Atsuya Kumano

Learning Optimization, Stats, and ML

Posted on | 793 words | ~4mins

Optimization

I’m interested in learning mathematical optimization (LP, ILP, convex opt), and stochastic problems of a similar flavor (stochastic control?). Probably for historical reasons, convex optimization is taught in EE, and integer programming is in OR.

Stanford EE263 Linear Dynamical Systems

  • An applied linear algebra course. Interesting content, good problems.
  • “Linear methods can solve lots of things” is a statement that I often hear but without examples. This course makes that statement concrete. You learn lots of ways to reduce problems to solving Ax=b.
  • Problems that apply linear algebraic techniques to control were fun to work out. Programming problems were good, too.
  • I learned parts of linear algebra that I didn’t pick up during my pure math studies.
  • Discussions of numerical aspects of linear algebra during lectures were useful.
  • Video lectures by Stephen Boyd are on youtube. The lectures are good.
  • This course would be good for reviewing linear algebra in the future.
  • Progress: done.

Stanford EE364A Convex Optimization

  • As with EE263, interesting content, good problems, good lecturer.
  • The appeal of the subject is that a mathematically interesting (enough) object is useful for engineering problems.
  • Duality theory for convex optimization is slick. Would love to find an application of it one day.
  • Having the applied linear algebra background knowledge from EE263 was essential. Knowing some stats theory would have been useful, too, as some problems came from stats.
  • Progress: mostly done. Skipped some problems. Would be good to go through it again.

Stanford CS261 A Second Course in Algorithms

  • Came across this course when I was looking for references on LP duality. The way this course presents duality is:
    1. Go through some problems that can be solved with LP (e.g. max-flow), but develop problem-specific algorithms instead.
    2. Develop the duals of the problems, without appealing to LP duality.
    3. Show that the problem-specific primal and dual formulations maps to LP duality.
  • Even when the lectures do use LP duality to derive the dual, they spent a good amount of time interpreting the dual formulations in terms of the problem context.
  • The lecture notes are well-written. Video lectures are available, but I opted for reading the notes, so I can check arguments as I read.
  • Would like to get through the exercises one day.
  • Progress: finished lectures.

Discrete Optimization (Coursera)

  • The course covers: LP/MIP, Constraint Programming, and other heuristics.
  • The programming assignments are non-trivial unlike most coursera courses.
  • I hadn’t heard of constraint programming.

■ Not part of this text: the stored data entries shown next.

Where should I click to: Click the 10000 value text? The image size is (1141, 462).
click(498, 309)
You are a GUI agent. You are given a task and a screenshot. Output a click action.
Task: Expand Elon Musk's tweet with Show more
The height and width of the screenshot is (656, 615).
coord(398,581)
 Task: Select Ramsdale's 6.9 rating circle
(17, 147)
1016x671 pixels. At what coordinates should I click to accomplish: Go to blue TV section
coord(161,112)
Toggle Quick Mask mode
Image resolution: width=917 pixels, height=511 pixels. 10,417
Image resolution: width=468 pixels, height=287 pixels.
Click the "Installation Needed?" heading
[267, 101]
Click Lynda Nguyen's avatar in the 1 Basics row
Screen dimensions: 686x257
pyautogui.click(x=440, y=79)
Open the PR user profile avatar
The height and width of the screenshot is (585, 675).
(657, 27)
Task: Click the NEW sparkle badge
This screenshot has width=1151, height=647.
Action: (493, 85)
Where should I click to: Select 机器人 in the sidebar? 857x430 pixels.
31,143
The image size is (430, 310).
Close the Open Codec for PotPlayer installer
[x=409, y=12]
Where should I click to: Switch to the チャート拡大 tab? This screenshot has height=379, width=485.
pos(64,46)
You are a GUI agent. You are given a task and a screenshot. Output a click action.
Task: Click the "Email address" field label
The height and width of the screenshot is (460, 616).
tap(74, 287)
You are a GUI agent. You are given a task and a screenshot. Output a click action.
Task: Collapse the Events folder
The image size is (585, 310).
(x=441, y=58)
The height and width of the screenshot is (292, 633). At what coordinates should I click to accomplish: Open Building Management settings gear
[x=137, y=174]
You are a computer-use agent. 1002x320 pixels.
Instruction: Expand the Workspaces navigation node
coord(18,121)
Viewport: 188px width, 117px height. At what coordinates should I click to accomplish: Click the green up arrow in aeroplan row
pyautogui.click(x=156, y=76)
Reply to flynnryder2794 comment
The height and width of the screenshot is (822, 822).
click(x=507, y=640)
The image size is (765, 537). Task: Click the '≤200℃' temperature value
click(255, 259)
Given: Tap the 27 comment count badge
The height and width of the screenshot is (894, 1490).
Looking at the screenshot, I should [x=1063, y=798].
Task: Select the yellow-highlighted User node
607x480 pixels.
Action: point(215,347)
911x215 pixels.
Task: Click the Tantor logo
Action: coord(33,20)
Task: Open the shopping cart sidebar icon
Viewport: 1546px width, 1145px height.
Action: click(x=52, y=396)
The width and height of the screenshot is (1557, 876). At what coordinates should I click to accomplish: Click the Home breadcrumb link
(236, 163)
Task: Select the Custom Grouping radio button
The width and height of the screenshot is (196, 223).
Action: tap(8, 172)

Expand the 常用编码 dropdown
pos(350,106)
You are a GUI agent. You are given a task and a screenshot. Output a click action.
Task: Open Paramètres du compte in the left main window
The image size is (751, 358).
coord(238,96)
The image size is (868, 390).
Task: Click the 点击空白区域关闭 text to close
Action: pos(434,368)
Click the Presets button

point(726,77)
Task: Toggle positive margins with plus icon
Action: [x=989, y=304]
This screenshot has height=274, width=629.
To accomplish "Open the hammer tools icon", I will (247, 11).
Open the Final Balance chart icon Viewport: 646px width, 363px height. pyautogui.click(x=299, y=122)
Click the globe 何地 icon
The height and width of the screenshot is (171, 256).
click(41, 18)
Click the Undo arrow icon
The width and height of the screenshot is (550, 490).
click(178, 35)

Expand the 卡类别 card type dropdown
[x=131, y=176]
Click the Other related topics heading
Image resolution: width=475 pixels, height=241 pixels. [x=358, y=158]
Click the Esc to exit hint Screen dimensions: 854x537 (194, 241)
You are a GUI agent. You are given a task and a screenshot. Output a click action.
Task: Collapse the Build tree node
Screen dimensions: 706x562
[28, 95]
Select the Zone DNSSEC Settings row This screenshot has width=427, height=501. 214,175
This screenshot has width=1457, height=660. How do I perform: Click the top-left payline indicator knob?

If the lecturer didn’t talk about his experience using it, I would have been dubious of its usefulness.
  • Progress: one assignment left (out of six).

MIT 15.053 Optimization Methods In Management Science

  • The math used is elementary. Stanford’s CS261A covers similar materials in a more interesting (harder) way.
  • Useful bits are:
    • Detailed examples of simplex methods using tableau.
    • MIP modelling techniques.
  • I can’t find a good course for ILP/MIP. The “Optimization over integers” text may be the best bet.

MIT 6.003 Signals and Systems

  • The first course in signal processing. It seems like techniques developed in EE have had wide applicability, so I thought it’d be good to be familiar with its terminology and tools used.
  • Interestingly, this course had a lot of overlap with the complex analysis courses I took. I developed a caricaturistic description of complex analysis that it is about proving convergence of objects used in signal processing.
  • Progress: watched most lectures. I don’t feel particularly motivated to go through the problems.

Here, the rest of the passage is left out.